Objective ::
Answer these questions from the median walkthrough below:
1. What formula does it give for half?
2. In Example 1, what is A after the swap?
3. In Example 2, what are the values of i and j in Iteration 1?

Provided passage ::
::::

If total length is odd ((m + n) % 2 == 1):

median = max(maxLeft1, maxLeft2)

The left half has one more element than the right. The median is the largest element of the combined left portion.

If total length is even ((m + n) % 2 == 0):

median = (max(maxLeft1, maxLeft2) + min(minRight1, minRight2)) / 2.0

Both halves are equal in size. The median is the average of the largest-left and smallest-right.

The formula half = (m + n + 1) // 2 — with the +1 — ensures that for odd totals, the left half always has the extra element. This is intentional: max(maxLeft1, maxLeft2) then directly gives the median for the odd case without any additional logic.


Visual Dry Run

Example 1: nums1 = [1, 3], nums2 = [2]

  • m = 2, n = 1. Since m > n, swap: A = [2] (length 1), B = [1, 3] (length 2).
  • half = (1 + 2 + 1) // 2 = 2
  • Binary search: lo = 0, hi = 1

Iteration 1: i = (0+1)//2 = 0, j = 2 - 0 = 2

maxLeft1  = A[-1]-inf   (i=0, no left in A)
minRight1 = A[0]   = 2
maxLeft2  = B[1]   = 3
minRight2 = B[2]+inf   (j=2=n, no right in B)

Check: maxLeft1(-inf) <= minRight2(+inf) ✓, maxLeft2(3) <= minRight1(2)? 3 > 2, FAIL. maxLeft2 > minRight1 → need more from A → lo = i + 1 = 1

Iteration 2: i = (1+1)//2 = 1, j = 2 - 1 = 1

maxLeft1  = A[0]   = 2
minRight1 = A[1]+inf   (i=1=m, no right in A)
maxLeft2  = B[0]   = 1
minRight2 = B[1]   = 3

Check: maxLeft1(2) <= minRight2(3) ✓, maxLeft2(1) <= minRight1(+inf) ✓ — Valid partition!

Total is odd (3): median = max(2, 1) = 2.0


Example 2: nums1 = [1, 2], nums2 = [3, 4]

  • m = 2, n = 2. Arrays already same length. Keep A = [1,2], B = [3,4].
  • half = (2 + 2 + 1) // 2 = 2
  • Binary search: lo = 0, hi = 2

Iteration 1: i = (0+2)//2 = 1, j = 2 - 1 = 1

maxLeft1  = A[0]   = 1
minRight1 = A[1]   = 2
maxLeft2  = B[0]   = 3
minRight2 = B[1]   = 4

Check: maxLeft1(1) <= minRight2(4) ✓, maxLeft2(3) <= minRight1(2)? 3 > 2, FAIL. maxLeft2 > minRight1 → need more from A → lo = i + 1 = 2

Iteration 2: i = (2+2)//2 = 2, j = 2 - 2 = 0

maxLeft1  = A[1]   = 2
minRight1 = A[2]+inf   (i=2=m)

::::

Raw records:
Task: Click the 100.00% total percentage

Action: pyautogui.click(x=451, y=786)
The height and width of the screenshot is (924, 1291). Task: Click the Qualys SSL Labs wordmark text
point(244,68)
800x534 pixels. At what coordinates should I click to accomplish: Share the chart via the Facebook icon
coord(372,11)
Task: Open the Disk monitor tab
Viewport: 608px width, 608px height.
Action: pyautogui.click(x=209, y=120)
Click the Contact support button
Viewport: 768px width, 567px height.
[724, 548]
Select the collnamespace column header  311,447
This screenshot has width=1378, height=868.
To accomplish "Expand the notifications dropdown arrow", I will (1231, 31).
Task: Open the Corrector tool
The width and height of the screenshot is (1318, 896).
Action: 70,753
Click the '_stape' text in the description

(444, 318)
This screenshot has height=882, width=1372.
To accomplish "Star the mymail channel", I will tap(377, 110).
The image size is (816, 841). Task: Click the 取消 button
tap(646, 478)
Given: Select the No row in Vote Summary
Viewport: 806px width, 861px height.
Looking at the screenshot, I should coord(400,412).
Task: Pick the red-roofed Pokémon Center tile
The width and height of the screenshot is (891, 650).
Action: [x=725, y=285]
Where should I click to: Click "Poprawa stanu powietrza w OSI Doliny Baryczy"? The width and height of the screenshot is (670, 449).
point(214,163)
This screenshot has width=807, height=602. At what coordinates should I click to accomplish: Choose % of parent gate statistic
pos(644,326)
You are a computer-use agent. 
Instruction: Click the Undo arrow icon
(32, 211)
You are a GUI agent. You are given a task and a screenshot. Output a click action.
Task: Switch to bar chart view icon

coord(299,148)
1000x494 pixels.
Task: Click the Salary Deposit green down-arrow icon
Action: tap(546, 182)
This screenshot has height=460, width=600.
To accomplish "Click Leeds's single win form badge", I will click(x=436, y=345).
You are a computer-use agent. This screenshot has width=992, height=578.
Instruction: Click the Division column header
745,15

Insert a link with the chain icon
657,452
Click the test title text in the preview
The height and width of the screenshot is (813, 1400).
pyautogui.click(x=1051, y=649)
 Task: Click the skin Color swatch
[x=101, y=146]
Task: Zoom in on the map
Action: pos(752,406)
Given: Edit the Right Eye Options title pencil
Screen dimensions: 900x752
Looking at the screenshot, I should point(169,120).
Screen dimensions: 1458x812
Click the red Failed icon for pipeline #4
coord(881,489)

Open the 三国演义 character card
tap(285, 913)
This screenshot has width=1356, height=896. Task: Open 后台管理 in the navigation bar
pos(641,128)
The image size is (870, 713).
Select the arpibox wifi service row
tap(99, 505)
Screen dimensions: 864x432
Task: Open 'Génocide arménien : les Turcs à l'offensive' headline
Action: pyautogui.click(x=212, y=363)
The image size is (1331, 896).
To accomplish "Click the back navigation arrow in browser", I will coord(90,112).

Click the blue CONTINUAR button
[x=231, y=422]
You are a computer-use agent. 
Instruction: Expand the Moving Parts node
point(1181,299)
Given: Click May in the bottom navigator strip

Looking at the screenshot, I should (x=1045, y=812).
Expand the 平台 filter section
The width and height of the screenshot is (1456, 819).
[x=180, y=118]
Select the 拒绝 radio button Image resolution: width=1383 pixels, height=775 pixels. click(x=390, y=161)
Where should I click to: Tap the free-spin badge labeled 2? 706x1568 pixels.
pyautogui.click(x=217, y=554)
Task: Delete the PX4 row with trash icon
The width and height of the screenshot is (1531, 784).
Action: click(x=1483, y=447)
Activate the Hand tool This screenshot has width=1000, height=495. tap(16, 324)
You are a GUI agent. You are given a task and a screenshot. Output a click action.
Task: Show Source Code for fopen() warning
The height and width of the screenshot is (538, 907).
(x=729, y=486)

::::

Complete answer ::
1. half = (m + n + 1) // 2
2. A = [2]
3. i = 1, j = 1